In this setting, AI models have been developed to assist medical practitioners in detecting and diagnosing COVID-19. Machine learning algorithms are used to fit models on medical imaging data [such as CXRs and computed tomography (CT)] to help identify patterns associated with the virus. These AI tools can help healthcare professionals make quicker and more accurate diagnoses during waves of pandemic [
4]. Moreover, the application of AI can help reduce human bias in the diagnosis of COVID-19, as reported by Bercean et al. [
5]. The authors revealed that radiologists overestimated the percentage of lung involvement by 10.23 ± 4.65% and 15.8 ± 6.6%, respectively, while with the AI support, the absolute overestimation error was reduced.
It has been widely confirmed that AI-assisted diagnosis is a valuable screening tool that might shorten patient waiting times, simplify the workflow, reduce the workload of radiologists, and enable radiologists to respond more quickly and effectively in the emergency setting [
6].
Nowadays, most current studies use CXRs or CTs to classify COVID-19 pneumonia and other forms of pneumonia [
7]. In a recent paper, Bouchareb et al. [
8] deeply revised the importance of AI as an assistive tool in diagnosing and prognosis of COVID-19 patients, especially by applying deep learning (DL) approaches. AI techniques used for CXR allow for identifying the most common and typical findings, namely ground-glass opacities (GGOs) and consolidations, especially with a bilateral, lower, and peripheral zone distribution [
9]. The authors, citing the work by Bukhari et al. [
10], underlined the usefulness of ResNet-50 CNN architectures in identifying patients with COVID-19 pneumonia, typical bacterial pneumonia, and with normal CXR, with an overall diagnostic accuracy of 92.8%. Similar results were reported by Apostolopoulos et al. [
11], who used different CNN models for differential diagnosis between COVID-19 pneumonia and other pathological findings such as pulmonary edema, pleural effusion, and chronic obstructive pulmonary disease. The authors found a 99.2% accuracy in the diagnosis of COVID-19 pneumonia.
Even if CXRs have plenty of potential, such as in determining both triage and consequent management [
12], different practice issues should be mentioned: image quality, reader’s experience, patient’s habitus, and lung inflation are the most typical bacterial pitfalls in everyday practice [
13]. In this setting, AI can help radiologists acquire diagnostic confidence in evaluating CXR in patients suspected of COVID-19 pneumonia [
7,
14,
15].
A significant concern addressed in several studies is the robustness of the AI models for classification [
9,
10,
11], focusing on DL models that lack interpretation. Classification models, even those with a good performance, may not be enough to analyze a CXR properly.
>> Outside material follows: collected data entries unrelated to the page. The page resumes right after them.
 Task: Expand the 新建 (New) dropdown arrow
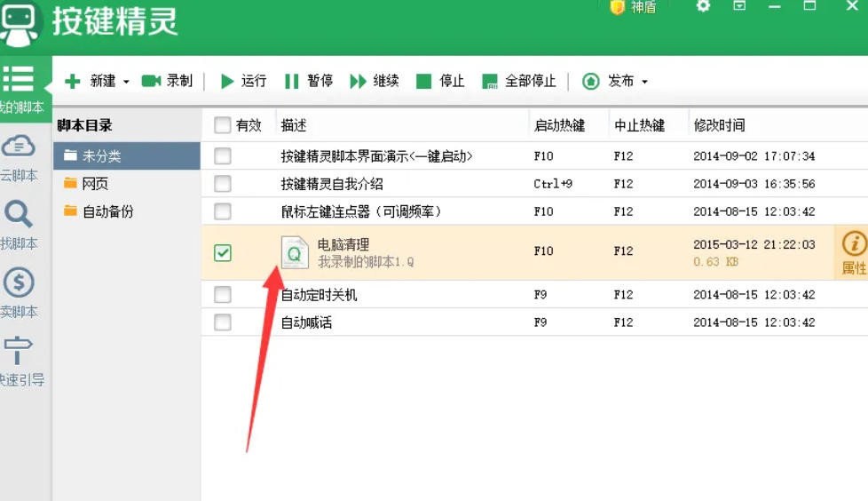click(126, 82)
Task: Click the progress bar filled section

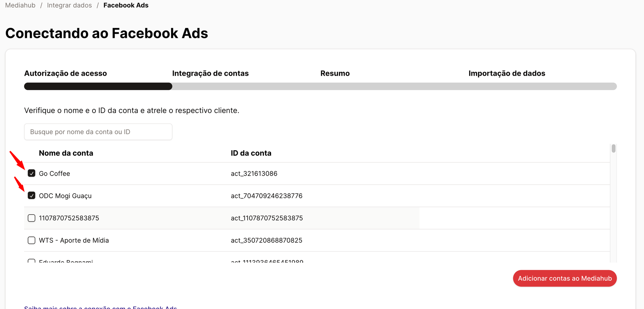Action: 98,86
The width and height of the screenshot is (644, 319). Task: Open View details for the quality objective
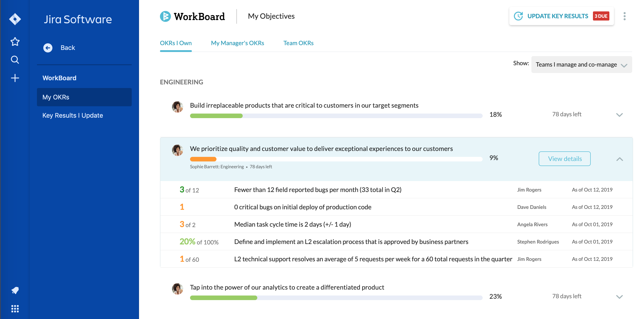(565, 159)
Their good performance may be caused by bias inferred from the image’s background, so actual diagnosis in newer scenarios may be misleading. In this regard, a previously published study [
16] replicated the modeling choices of high-performance models for COVID-19 classification found in the literature and experimented with data from the GitHub-COVID repository. Its main findings show that these models “fail to learn the true underlying pathology and instead leverage spurious associations between presence or absence of COVID-19 and radiographic features that reflect variations in image acquisition”. These studies usually provide visualizations of the affected areas of the lungs by using salient detection or grad-cam as techniques to highlight the affected areas. Still, those techniques may fail to identify the affected area(s). Multi-tasking models that classify and segment with inference may be preferable to avoid this issue. An example of this model was reported by Li et al. [
17]. However, this model is based on CT imaging, an unsuitable imaging technique for all patients in the emergency department. To our knowledge, no similar models exist for CXRs.
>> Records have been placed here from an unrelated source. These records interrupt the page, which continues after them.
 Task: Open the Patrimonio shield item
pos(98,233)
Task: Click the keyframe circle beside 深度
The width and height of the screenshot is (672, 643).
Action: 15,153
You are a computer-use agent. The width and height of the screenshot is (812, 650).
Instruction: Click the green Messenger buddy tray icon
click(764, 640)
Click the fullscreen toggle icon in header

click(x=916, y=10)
On these bases, this study aims to test the diagnostic performance of an AI system in detecting COVID-19 lung involvement in patients who underwent CXR in the emergency department. The secondary aim was to test the AI system in promptly identifying typical bacterial pneumonia.
2. Materials and Methods
This study was performed under the Declaration of Helsinki. The institutional review board stated that the approval was not necessary due to the retrospective and anonymous nature of the present study, following article 89 of the GDPR EU Regulation 2016/679. Consent was verbally obtained from participants; however, due to the pandemic, they were not required to sign it. This was a retrospective observational analysis based on previously collected routine care data. All radiological and clinical data were anonymized before being analyzed.
2.1. Patients and CXRs Datasets
All patients who underwent bedside CXR obtained in the anteroposterior projection through a portable X-ray machine (Dx-D 100—Agfa Healthcare—with fixed setting regarding kV and mAs) in the emergency department were retrospectively collected by a radiologist resident with four years of experience, who created three different subdatasets according to the period of acquisition. The radiologist resident collected all CXRs acquired in the specific periods reported below. Based on his experience, CXRs with motion artifacts or technically inadequate were excluded at this time point.
The sub dataset 1 included all CXRs acquired between 1 April and 1 October 2020. During this period, all patients checking into the emergency department of a tertiary care referral center (San Gerardo Hospital—Monza–Italy) suspected of COVID-19 infection underwent CXR at admission. The inclusion criteria for dataset 1 were: (1) positive reverse transcription-polymerase chain reaction (RT-PCR) test, and (2) CXR performed with an interval time not higher than 24 h from the RT-PCR test. The first dataset was initially composed of 6320 CXRs, in particular, 1010 (15.9%) acquired in April 1004 (15.9%) in May, 1113 (17.6%) in June, 979 (15.5%) in July, 1022 (16.2%) in August, and 1192 (18.9%) in September. Considering the large amount of data to be read by the two radiologists, we decided to select 190 CXRs per month randomly. The randomization process was made by using a freeware webpage (random.org).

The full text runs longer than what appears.